---Fluevog Notting Hill riding boots---
"Right in so many ways, but the little wrongs" make them not help build outfits I'd thought would be no-brainers, and a lot of work to find and try styles that work with them. They were my first clothing purchase after moving here with just a backpack, and I'd thought snippets of years-ago casual style would fit whatever my lifestyle would be here.
Didn't have any skirts, didn't think to check shaft height on my leg. They come to an unflattering point on my upper calf. When I find opaque tights, I'll post pictures. The ankle is gorgeous, the toe is timeless almond. But the truth is, that height will always bother me.
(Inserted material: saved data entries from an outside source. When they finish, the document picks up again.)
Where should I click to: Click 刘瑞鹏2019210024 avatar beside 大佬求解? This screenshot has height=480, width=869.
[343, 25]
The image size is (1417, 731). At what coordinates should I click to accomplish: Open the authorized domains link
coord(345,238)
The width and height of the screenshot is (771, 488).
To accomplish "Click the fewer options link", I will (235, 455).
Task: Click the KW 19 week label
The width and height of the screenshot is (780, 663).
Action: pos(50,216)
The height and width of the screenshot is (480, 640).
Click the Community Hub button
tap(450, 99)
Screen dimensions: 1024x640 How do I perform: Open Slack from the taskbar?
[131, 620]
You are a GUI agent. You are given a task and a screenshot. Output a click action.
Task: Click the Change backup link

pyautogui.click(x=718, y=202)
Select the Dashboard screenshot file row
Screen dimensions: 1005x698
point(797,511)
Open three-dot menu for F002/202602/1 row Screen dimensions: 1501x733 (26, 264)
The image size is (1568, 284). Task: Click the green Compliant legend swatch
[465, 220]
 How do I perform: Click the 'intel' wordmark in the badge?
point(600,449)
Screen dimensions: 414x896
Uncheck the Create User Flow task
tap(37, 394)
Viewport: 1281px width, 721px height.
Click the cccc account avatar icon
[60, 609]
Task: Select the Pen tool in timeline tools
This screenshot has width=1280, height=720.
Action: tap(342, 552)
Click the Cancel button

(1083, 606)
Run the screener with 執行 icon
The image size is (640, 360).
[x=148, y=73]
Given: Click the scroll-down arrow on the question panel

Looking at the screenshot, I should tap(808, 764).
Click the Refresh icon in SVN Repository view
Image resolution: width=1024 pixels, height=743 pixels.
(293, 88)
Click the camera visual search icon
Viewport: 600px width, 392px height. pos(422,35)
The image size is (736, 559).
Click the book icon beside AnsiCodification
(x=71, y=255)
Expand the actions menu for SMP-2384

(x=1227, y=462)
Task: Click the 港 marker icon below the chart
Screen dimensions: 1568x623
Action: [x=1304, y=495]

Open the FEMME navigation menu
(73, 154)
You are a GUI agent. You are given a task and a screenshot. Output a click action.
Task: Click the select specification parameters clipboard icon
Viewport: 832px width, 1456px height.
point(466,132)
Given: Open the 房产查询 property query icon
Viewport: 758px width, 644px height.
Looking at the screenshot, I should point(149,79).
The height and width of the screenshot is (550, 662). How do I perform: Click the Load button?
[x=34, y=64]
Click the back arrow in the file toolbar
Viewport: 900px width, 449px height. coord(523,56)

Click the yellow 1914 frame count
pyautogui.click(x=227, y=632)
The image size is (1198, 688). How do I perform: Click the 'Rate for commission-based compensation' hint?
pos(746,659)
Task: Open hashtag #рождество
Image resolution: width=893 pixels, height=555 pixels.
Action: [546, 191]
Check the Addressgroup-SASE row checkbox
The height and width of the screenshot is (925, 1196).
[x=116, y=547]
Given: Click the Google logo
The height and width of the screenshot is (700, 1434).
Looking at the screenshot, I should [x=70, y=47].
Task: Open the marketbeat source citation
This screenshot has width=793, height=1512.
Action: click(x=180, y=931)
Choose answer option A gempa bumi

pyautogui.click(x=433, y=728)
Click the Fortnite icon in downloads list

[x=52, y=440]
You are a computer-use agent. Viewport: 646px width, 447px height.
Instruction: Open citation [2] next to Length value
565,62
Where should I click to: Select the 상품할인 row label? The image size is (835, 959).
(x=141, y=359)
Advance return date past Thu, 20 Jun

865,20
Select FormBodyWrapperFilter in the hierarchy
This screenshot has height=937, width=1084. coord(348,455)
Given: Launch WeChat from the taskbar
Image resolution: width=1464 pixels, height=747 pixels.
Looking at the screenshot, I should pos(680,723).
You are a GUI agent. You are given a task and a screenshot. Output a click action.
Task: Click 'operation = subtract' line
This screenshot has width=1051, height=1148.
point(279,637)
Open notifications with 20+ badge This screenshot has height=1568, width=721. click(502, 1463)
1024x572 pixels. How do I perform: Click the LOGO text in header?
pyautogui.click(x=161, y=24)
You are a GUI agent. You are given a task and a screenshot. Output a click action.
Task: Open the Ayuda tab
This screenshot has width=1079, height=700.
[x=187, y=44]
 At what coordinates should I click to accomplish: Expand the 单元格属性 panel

---Worse than bought: made by bf, to my specifications: a shirt-dress of brown raw silk---
Part snippet of long-past casual style, part admiration of bf's shirts, I had it in my head that shirt-dresses could become my new uniform here. (What. Was. I. Thinking?) Gave him a picture, asked for the hem to be straight and knee-length, and when he drew the sides straight down, asked for more room even though my chest is bigger than my hips.
It's really, really comfortable.
It looks really, really "comfortable."
Wore it with the boots once, because he'd finished it for a wedding and that was the plan. Frumptastic. I just hope I was wearing one of my standard (Prima Donna Twist) bras underneath, because in the pics for the first WIW I posted here, wearing a more festive set, Marlies Dekkers' handiwork was clearly insufficiently supportive *and* produced VCL (visible upper edge of cups).
Maybe a tailor can redeem it, but by bf's own assertion he doesn't know how to fit womenswear, so the way he added curve room to (a narrower version of) his standard shirt pattern might be too much work to modify. Maybe just accepting the billowy middle, shortening/curving hem to tunic length and wearing it with leggings and those boots. Or maybe just let it go.